» Aim of the exercise
Once the line containing "Given: Open the user profile icon" is found, set down that line and each one after it exactly, through the end of the entries.

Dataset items

----

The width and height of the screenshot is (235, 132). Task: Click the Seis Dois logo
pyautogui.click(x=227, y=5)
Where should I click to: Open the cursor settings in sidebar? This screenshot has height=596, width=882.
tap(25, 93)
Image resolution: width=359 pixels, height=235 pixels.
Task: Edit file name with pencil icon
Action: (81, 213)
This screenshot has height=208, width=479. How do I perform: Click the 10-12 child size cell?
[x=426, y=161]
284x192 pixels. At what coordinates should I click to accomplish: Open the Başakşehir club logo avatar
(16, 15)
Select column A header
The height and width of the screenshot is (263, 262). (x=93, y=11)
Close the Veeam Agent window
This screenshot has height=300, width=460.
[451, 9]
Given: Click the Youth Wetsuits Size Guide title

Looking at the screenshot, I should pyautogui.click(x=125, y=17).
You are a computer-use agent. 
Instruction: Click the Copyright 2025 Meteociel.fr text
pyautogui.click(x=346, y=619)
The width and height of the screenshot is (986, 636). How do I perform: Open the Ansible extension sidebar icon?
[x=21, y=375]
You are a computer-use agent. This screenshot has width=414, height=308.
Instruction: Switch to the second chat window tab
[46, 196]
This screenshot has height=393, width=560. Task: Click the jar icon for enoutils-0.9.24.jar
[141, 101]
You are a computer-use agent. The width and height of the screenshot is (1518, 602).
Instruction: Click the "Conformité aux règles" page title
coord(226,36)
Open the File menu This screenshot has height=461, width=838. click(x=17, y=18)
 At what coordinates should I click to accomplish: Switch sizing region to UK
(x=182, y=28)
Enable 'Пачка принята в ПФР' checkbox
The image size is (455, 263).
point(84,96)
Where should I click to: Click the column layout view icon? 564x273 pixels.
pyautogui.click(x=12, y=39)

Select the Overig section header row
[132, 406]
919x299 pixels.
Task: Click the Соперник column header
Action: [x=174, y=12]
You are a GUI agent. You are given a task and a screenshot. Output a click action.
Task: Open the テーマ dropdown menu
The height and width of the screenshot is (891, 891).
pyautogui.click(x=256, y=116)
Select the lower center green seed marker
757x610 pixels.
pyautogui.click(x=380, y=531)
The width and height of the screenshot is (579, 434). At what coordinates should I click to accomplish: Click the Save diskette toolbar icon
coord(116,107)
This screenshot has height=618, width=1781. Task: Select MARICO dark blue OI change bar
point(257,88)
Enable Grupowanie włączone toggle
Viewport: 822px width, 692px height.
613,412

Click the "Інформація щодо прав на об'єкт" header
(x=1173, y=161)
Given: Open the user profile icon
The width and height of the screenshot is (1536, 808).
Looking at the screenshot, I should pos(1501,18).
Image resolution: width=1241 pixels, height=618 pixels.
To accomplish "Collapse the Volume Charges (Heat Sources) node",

----

» Task answer
Given: Open the user profile icon
The width and height of the screenshot is (1536, 808).
Looking at the screenshot, I should pos(1501,18).
Image resolution: width=1241 pixels, height=618 pixels.
To accomplish "Collapse the Volume Charges (Heat Sources) node",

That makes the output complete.